Although with many advantages it is backed with several drawbacks which includes Branches in this architecture are problematic due to the reasons where we need to work on guessing whether the branch is true/ false for enabling the pipeline. If the guess isn’t right, then all the work in it is dropped often this is termed as *Pipeline Miss* and can be expensive. To resolve this issue, Branch prediction to choose it or not is needed, this brings to the big question of how to come up with one of it? How to code to make one branch predictable? There are several data structures that can be used to mitigate it.

With the consideration of Heap and Array, there is a problem with merge when there are 1000 sorted lists which are to be changed to single sorted list. By assuming that we insert elements, and we find the maximum out of it and helps in finding the branch mispredictions. Arrays, to find the minimum we need to keep track of all the elements by scanning all the elements in O(k), nextly, we can insert the element at the Position i. It can have 1 branch misprediction for the last loop iteration whereas Heap has log(k)/2 branch mispredictions. An important thing to be noted is there is a limitation to the branch memory for 300-500 branches and there are chances for the predictor to fail if attempts to go over larger number of branches. This shows that many traditionally sophisticated algorithms tend to be slower on Scalar Architecture. We can follow couple of advice to make it better, such as using Performance calculator tools “perf” to measure branch mispredictions and arrays help better and process all the elements in order.

**09th Feb 2022**

Understanding types of Cache memory and its nuances involved in their abilities and usages. There are 3 types of them namely, L1, L2, L3 Cache memory. L1 doesn’t have any conflicts with the instructions with 16/32 KB and has a latency of 1 clock cycle whereas L2 and has 52 KB and 12-14 latency cycles. This increased with the L3 Cache to 20-60 MB and 20-25 cycles and is often shared among cores. The smallest amount of the continuous data that can cached is 64 Bytes (Cache line). Based on the time period of the data that is retained in the cache for a while gives temporal locality cache. Row store often has an issue with the inefficient usage of the cache line and is resolved using column store. A pre-fetcher anticipated the memory requests to the data and pre-fills the cache for improving the execution speeds. To make program faster, we need to emulate benchmarks one such thing is SPEC-Int.

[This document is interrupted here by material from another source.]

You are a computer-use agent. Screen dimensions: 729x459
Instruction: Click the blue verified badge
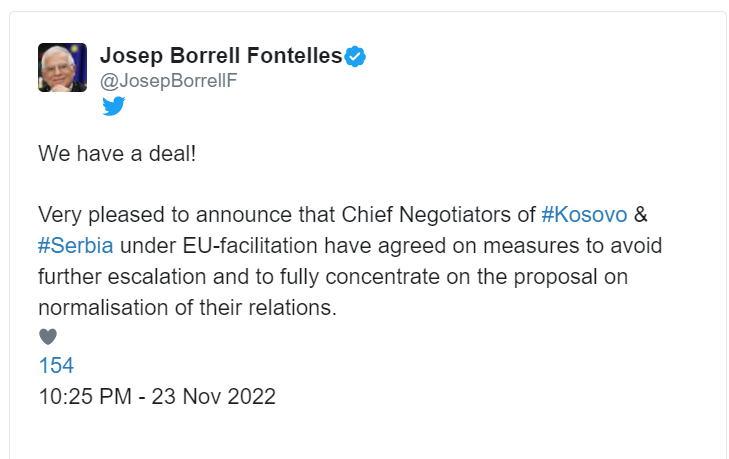click(355, 56)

The advancements of the cores include developing multi-cores in 2002. Also, there are several complications with it namely, they are hard to make concurrent programs, also required synchronizations to avoid race problems and it is quite costly, problems with maintaining cache consistency and coherency with the traffic.

Major issue with the pipelining is Division operation as it requires at least 80 clock cycles and only way to make this easy is to make division easy by 2^k by shifting k bits to left.

**11th Feb 2022**

Today’s discussion is all about multi cores, EPYC – a multi core processor that uses 8 core bundles called ciplet. Each ciplet comes with its own memory controller to attain the control over it. As, a result of this memory bandwidth grows with the number of the ciplets. Maximum memory size and bandwidth is directly proportional to the number of ciplets. Understanding about NUMA- which is a solution for access of one ciplet memory access to the others.

Basically, each of the ciplet has 4 lanes for the Hyper transport Protocol, to establish a link to other ciplets and also to connect to I/O. A best to achieve good memory access is by placing compute and data on the same NUMA node. Memory transfers on NUMA are busty with 64 Bytes at a time. This also enables to have virtual memory via an indirect mechanism. One virtual memory can result in 4 real memory accesses. Using nmap function we can manage to get memory directly not through the memory allocator.